Edward Caldwell Rye (1832–1885) was an English entomologist and writer.
The eldest son of Edward Rye, a London solicitor with background in Norfolk, he was born at Golden Square on 10 April 1832. His siblings were Maria (b. 1829), Elizabeth (b. 1830), Edward (b. 1832), George (b. 1834), Mary Ann (b. 1837), Charles (b. 1840), Walter (b. 1843), Clara Louise (b. 1843), Clara Louisa (b. 1846) and Francis (b. 1848).[1]
He was educated at King's College School, then, rather than going into his father's business, to which he had been articled, he studied surgery and anatomy,[2] and then concentrated on natural history, especially entomology.[3]
Rye was a constant contributor to The Field[3] and Home and Colonial Mail. He was editor of the coleoptera section of the Entomologist's Annual, a founding editor of Entomologist's Monthly Magazine and editor-in-chief of the Zoological Record.
In 1874 he became librarian of the Royal Geographical Society, and became less interested in beetles, selling his collection. For some years he was honorary secretary of the geographical section of the British Association.[3]
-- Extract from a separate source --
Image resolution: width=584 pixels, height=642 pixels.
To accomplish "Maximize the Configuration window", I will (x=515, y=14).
He married a daughter of George Robert Waterhouse, Keeper of the Palaeontological Department of the British Museum; she survived him. They had four children.
He died of smallpox on 7 February 1885, in Stockwell Hospital, aged 52.
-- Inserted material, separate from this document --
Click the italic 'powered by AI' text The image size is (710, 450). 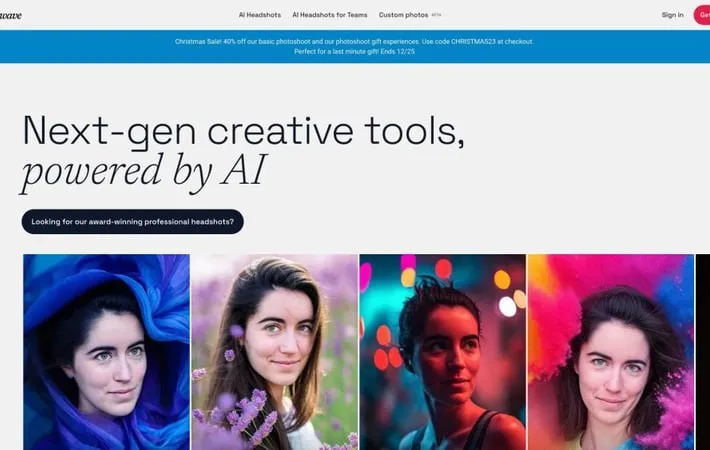pyautogui.click(x=143, y=172)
Rye collected English coleoptera, to knowledge of which he added many species. He was the author of British Beetles (1866), was co-editor of the Entomologists' Monthly Magazine, and for several years was editor of the Zoological Record.[3]
Rye married in 1867 Isabella Sophia Waterhouse, daughter of the naturalist George Robert Waterhouse. They had four children.[4]